-- PROVIDED RECORDS --
- - -
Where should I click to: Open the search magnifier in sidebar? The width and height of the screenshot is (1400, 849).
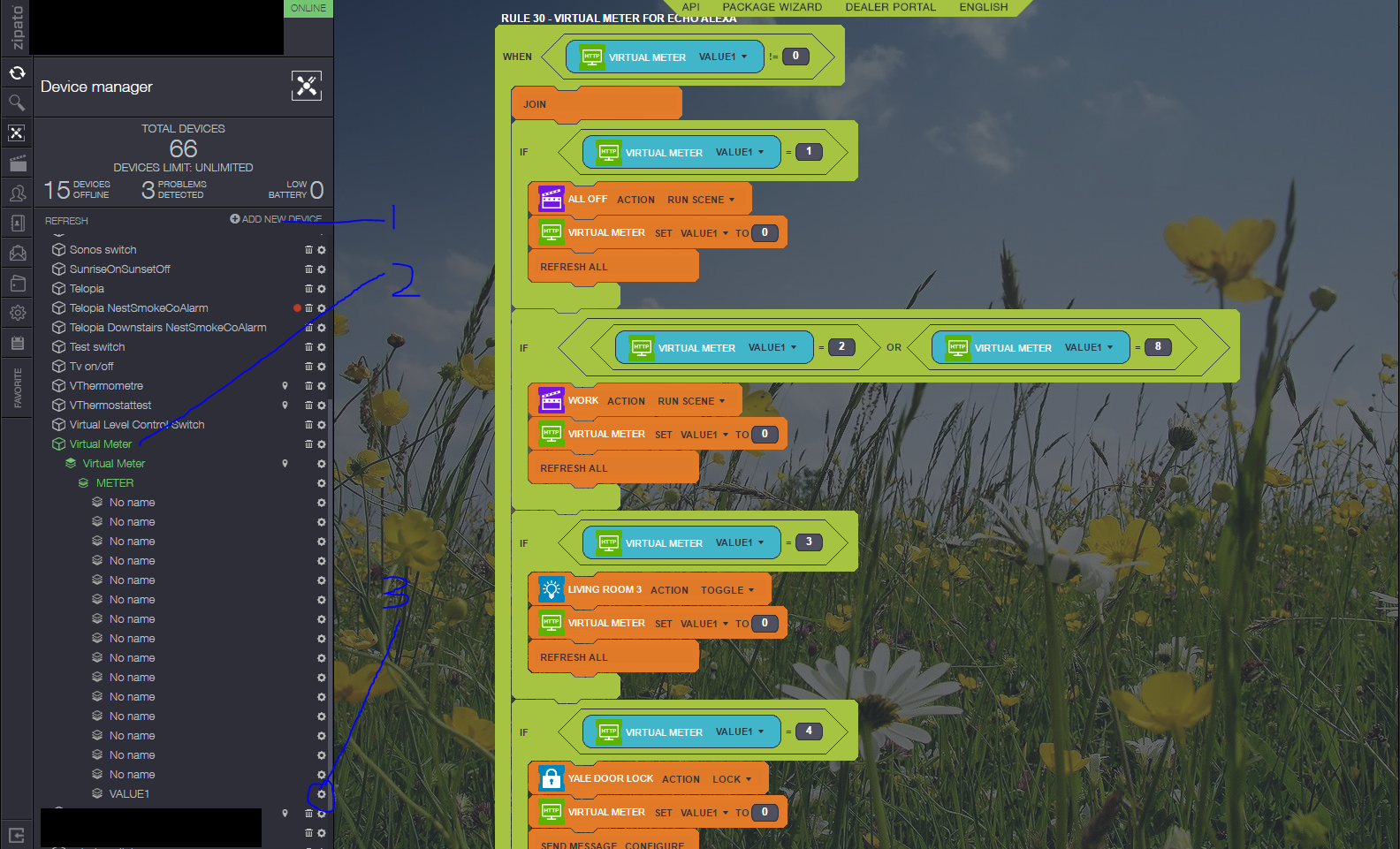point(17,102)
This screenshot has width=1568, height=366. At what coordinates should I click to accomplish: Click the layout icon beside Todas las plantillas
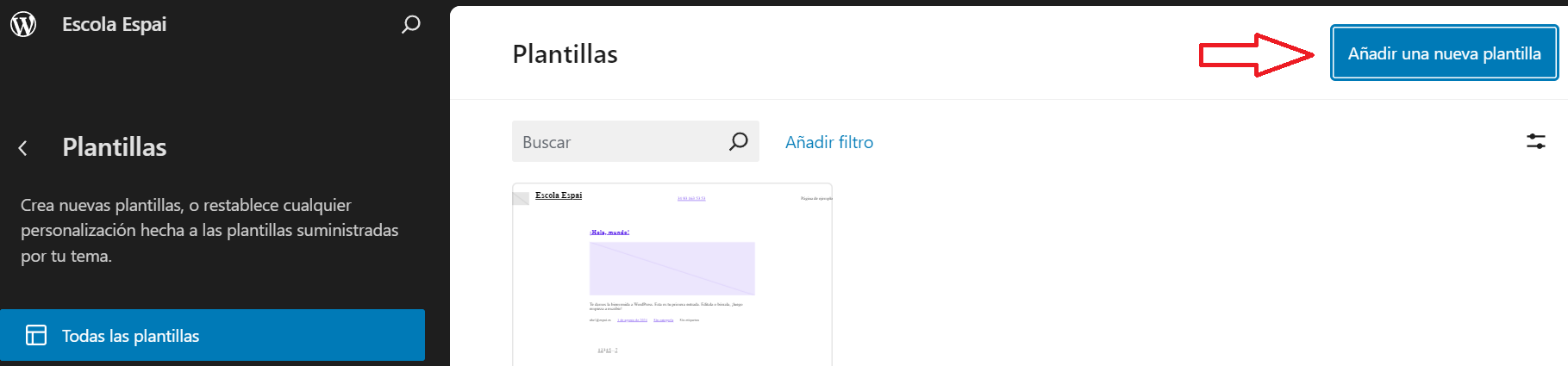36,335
- - -
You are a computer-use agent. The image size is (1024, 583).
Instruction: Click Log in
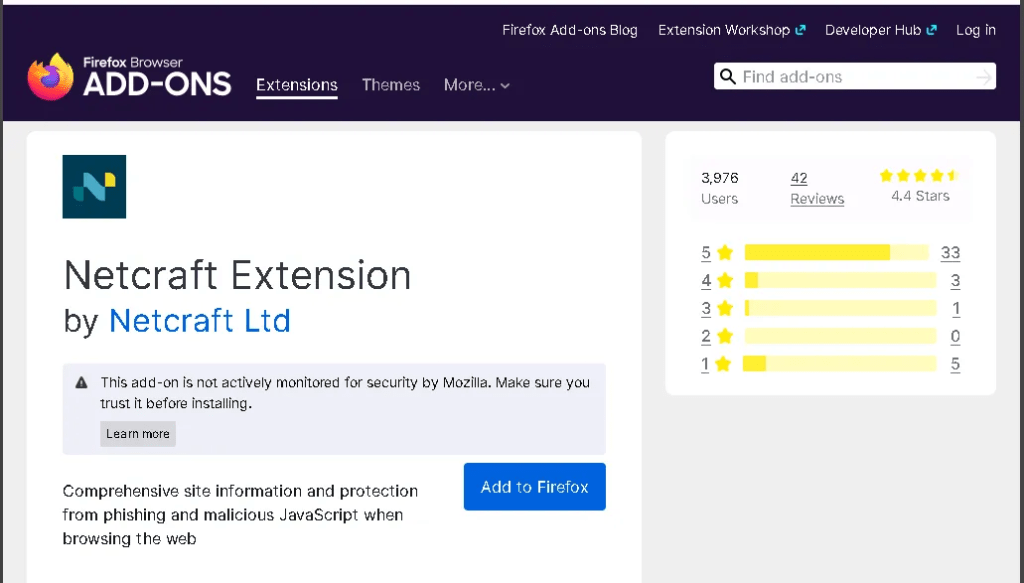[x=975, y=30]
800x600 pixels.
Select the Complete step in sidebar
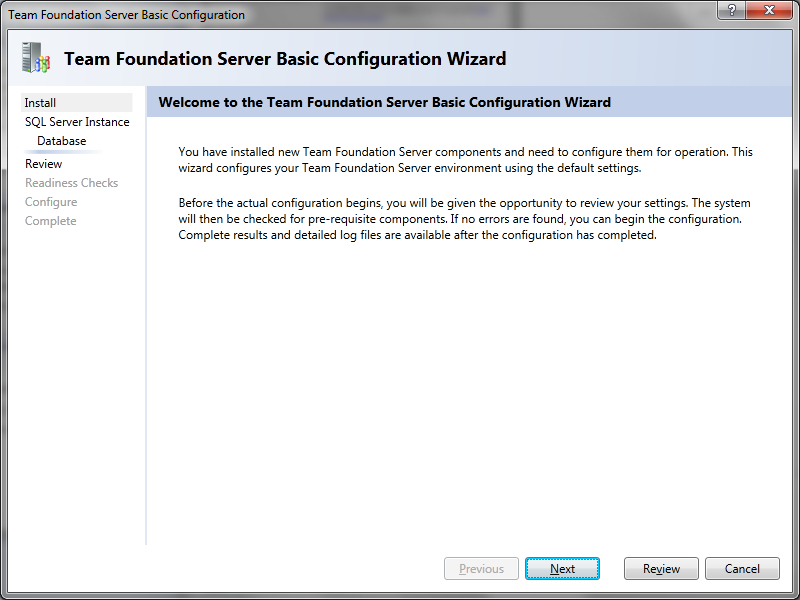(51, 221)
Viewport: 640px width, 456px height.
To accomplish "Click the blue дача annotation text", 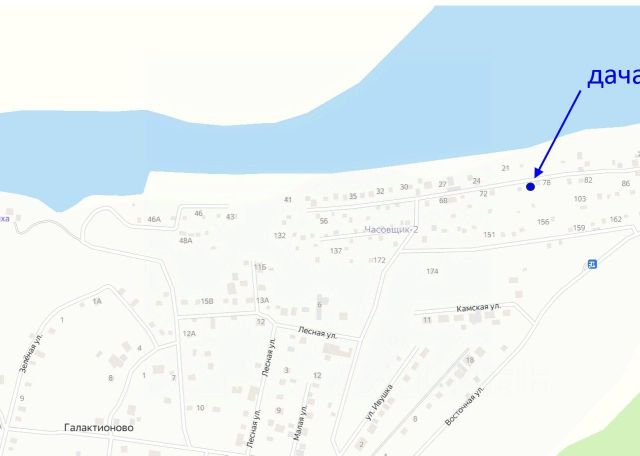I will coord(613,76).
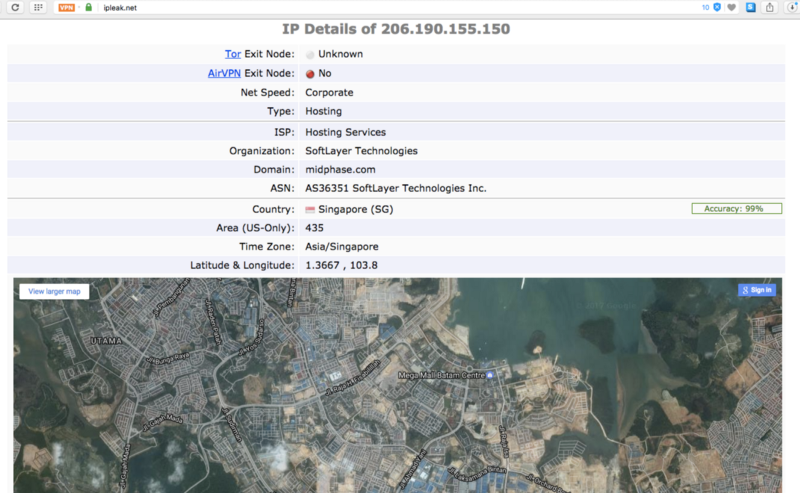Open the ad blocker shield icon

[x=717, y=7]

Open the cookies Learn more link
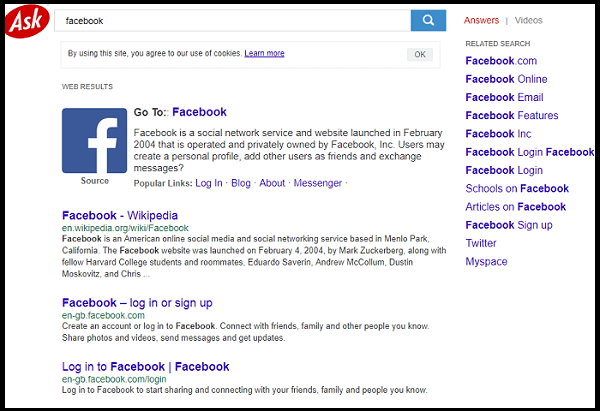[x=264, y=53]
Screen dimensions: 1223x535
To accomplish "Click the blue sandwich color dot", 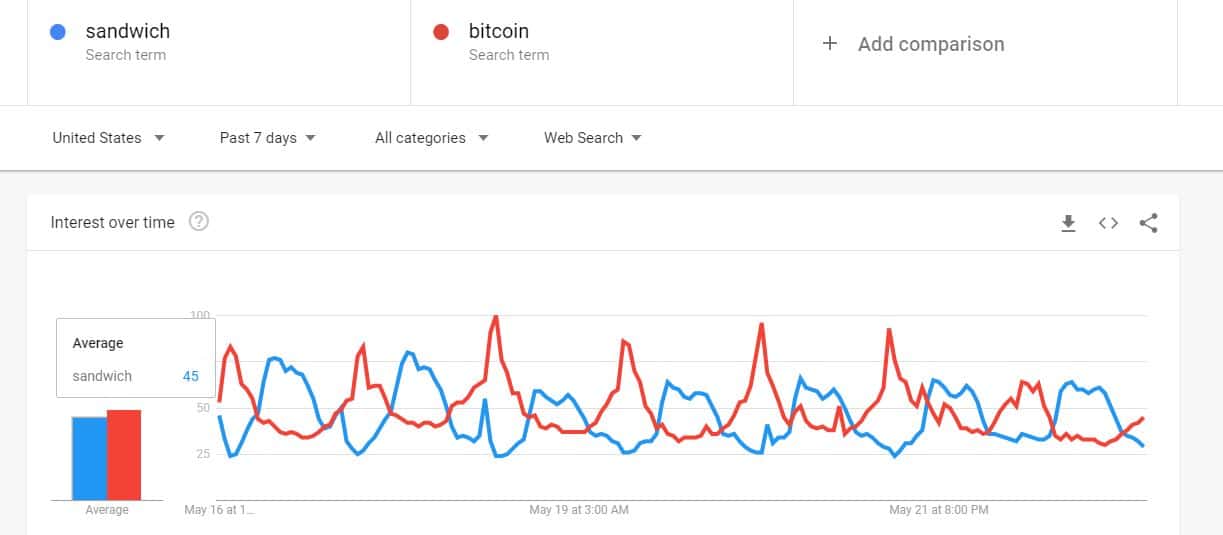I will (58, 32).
- - -
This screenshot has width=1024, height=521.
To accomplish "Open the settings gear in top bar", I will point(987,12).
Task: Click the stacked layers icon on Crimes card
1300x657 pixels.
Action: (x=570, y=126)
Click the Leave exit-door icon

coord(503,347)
- - -
-- PROBLEM TO WORK ON --
An exact copy is needed of the entries above, starting at the line that holds "You are a computer-use" and stopping at the line that holds "Viewport: 640px width, 456px height.", both kept; pictures stay out.

-- COMPLETED EXERCISE --
You are a computer-use agent. The image size is (1024, 583).
Instruction: Click Log in
[x=975, y=30]
800x600 pixels.
Select the Complete step in sidebar
(51, 221)
Viewport: 640px width, 456px height.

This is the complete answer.